**Task details**
Look through the entries. Copy each line that has the word "menu".

Available data below:

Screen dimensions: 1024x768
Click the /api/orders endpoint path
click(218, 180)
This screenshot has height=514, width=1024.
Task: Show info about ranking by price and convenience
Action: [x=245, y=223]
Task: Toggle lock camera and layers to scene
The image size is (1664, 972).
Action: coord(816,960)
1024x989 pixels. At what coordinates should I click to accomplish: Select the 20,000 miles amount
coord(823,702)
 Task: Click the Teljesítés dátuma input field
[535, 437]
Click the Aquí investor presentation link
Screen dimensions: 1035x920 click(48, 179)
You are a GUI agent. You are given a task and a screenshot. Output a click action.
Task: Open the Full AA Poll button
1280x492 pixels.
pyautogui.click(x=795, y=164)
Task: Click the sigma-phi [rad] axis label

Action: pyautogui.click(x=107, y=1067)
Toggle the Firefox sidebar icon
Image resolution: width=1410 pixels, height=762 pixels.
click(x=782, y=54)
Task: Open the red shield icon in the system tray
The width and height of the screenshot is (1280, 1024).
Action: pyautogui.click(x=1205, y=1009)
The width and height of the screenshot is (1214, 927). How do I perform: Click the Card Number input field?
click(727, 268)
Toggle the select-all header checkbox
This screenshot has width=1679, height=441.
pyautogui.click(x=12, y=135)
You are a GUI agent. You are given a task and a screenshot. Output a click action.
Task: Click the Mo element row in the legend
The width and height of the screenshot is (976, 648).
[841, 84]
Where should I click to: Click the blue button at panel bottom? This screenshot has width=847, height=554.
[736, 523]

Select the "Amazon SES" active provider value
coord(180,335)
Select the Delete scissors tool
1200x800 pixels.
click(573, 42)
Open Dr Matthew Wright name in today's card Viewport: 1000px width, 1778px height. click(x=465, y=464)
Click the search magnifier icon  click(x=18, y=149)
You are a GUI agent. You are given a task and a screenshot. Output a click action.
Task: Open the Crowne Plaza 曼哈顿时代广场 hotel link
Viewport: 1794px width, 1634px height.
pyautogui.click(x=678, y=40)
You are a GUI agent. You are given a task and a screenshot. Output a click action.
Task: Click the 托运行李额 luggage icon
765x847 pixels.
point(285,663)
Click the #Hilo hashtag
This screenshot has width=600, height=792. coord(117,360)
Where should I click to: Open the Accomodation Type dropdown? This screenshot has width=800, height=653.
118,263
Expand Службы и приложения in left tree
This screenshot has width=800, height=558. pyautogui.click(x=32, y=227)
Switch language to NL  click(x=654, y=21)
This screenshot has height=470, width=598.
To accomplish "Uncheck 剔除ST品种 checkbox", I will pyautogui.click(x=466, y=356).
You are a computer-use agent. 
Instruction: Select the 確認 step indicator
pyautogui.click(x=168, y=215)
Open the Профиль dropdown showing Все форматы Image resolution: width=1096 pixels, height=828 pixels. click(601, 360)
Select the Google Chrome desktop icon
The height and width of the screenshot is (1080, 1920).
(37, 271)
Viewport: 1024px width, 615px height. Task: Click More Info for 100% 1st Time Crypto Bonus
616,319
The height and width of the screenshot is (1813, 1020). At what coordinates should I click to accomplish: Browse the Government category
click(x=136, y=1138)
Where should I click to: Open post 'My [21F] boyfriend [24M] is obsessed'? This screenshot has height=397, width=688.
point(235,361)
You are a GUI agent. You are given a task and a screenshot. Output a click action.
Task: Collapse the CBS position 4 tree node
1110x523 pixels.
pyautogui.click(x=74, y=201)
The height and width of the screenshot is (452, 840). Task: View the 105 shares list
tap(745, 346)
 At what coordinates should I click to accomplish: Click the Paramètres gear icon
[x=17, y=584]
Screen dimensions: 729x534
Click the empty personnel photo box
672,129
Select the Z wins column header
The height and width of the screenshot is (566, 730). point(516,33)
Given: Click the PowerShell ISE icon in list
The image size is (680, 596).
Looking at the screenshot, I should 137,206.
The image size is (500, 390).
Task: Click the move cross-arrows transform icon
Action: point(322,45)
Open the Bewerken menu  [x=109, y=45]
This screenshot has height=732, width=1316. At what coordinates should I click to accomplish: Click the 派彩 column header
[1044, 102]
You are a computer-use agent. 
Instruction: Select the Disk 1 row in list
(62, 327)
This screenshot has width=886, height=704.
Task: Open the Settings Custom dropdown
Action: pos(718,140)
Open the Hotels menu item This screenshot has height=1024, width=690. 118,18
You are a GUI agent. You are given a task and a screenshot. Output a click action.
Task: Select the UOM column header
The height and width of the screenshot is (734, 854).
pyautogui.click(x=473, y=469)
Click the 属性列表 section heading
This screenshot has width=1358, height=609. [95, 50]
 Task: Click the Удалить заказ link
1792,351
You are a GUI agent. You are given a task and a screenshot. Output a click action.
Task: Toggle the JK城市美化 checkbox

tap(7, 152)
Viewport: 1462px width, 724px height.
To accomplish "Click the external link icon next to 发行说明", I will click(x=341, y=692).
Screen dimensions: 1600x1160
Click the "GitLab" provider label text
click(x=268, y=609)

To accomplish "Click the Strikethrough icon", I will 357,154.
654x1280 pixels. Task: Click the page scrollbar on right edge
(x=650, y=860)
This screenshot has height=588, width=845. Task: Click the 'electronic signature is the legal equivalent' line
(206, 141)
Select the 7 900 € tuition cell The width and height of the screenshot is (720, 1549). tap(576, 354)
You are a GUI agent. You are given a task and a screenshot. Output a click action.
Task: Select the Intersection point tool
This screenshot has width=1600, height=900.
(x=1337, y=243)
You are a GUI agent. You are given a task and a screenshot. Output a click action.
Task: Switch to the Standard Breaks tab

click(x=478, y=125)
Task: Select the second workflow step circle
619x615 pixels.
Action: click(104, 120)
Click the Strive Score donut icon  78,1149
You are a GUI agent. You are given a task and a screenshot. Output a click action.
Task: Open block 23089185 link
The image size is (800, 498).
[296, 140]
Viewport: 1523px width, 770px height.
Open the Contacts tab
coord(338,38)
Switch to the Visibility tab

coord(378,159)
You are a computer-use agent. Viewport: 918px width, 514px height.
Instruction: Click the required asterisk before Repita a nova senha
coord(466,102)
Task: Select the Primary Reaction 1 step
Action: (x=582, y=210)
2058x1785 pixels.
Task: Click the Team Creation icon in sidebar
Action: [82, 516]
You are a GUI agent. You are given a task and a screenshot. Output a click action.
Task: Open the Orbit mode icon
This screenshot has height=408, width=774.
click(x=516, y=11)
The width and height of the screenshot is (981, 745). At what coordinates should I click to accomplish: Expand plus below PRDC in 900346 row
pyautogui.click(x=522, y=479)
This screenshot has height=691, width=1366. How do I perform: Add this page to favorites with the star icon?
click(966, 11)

End of Available data.

**Response to the exercise**
Open the Bewerken menu  [x=109, y=45]
Open the Hotels menu item This screenshot has height=1024, width=690. 118,18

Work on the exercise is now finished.